Rycerze
Tytuł sztuki nie ma w rzeczywistości wykrzyknika. Wykrzyknik pochodzi ode mnie i służy zwróceniu uwagi na tą najświeższą premierę Sceny "Format". Tyle bowiem nowości pojawiło się w ostatnich dniach w teatrach krakowskich, że "Rycerze", wystawieni na niepozornej, piwnicznej scenie mogliby zawieruszyć się w tej bogatej rozmaitości teatralnej. A jest to spektakl ze wszech miar godny obejrzenia. Zgrabny, efektowny i pouczający.
Ta komedia Arystofanesa, to w istocie skrócone (i złośliwe...) studium mechanizmów walki o władzę i jej sprawowanie. Trudno przy tym odmówić autorowi przenikliwości i trafności w ocenie zjawiska. Jego spostrzeżenia i wnioski są uniwersalne.
Reżyser Jerzy Kopczewski, znany krakowianom także jako Bułeczka z Piwnicy pod Baranami, nie zapomniał o tym, że starożytne komedie prezentowano pijanej młodym winem publiczności podczas Wielkich Dionizjów wśród swawoli, sprośnych żartów i hałaśliwego rechotu. I że niefrasobliwe dowcipasy kryły złośliwe ataki na polityków i intelektualistów, oraz celną krytykę sytuacji politycznej lub społecznej. Kopczewski ożenił przy tym trochę starożytnej komedii z formą współczesnego kabaretu, jako że ta właśnie forma szczególnie nadaje się na trybunę dla wywodów retorycznych. Dla kontrowersyjnych, czy choćby tylko zaczepnych poglądów. Ozdobił stary tekst mnóstwem prześmiesznych gagów. Wśród nich są i takie, których ten najwybitniejszy starożytny komediopisarz nawet nie mógłby przewidzieć, ale które z pewnością rozbawiłyby go tak, jak bawił dzisiejszych widzów w Krakowie. Na przykład: "Nie każda Frania służy do prania" oznajmia jeden z obywateli.
Na pochwałę zasługują wszyscy aktorzy.
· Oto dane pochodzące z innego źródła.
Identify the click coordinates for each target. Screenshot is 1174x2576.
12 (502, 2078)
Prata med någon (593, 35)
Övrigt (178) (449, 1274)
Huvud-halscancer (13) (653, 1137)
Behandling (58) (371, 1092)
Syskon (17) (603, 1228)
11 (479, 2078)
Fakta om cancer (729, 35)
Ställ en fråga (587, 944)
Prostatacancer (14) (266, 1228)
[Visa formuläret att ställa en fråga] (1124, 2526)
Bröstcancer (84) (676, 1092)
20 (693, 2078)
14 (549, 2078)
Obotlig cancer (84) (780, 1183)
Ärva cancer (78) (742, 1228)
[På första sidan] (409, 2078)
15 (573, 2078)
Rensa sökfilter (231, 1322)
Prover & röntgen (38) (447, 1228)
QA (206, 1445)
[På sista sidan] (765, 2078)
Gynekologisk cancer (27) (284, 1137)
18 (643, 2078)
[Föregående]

Są spontaniczni, a przy tym sprawni zarówno w grze aktorskiej jak i śpiewie niełatwych i pięknych pieśni Zbigniewa Raja: Paweł Sanakiewicz - Sprytnooki, zawzięty i chciwy tyran, Krzysztof Jędrysek - jego następca "cham z chamów", kiełbaśnik, Marian Dziędziel - bezwzględny i afiszujący się tępą siłą Rycerz i Ryszard Jasiński - bezbronny w swoim ograniczeniu, skołowany lud.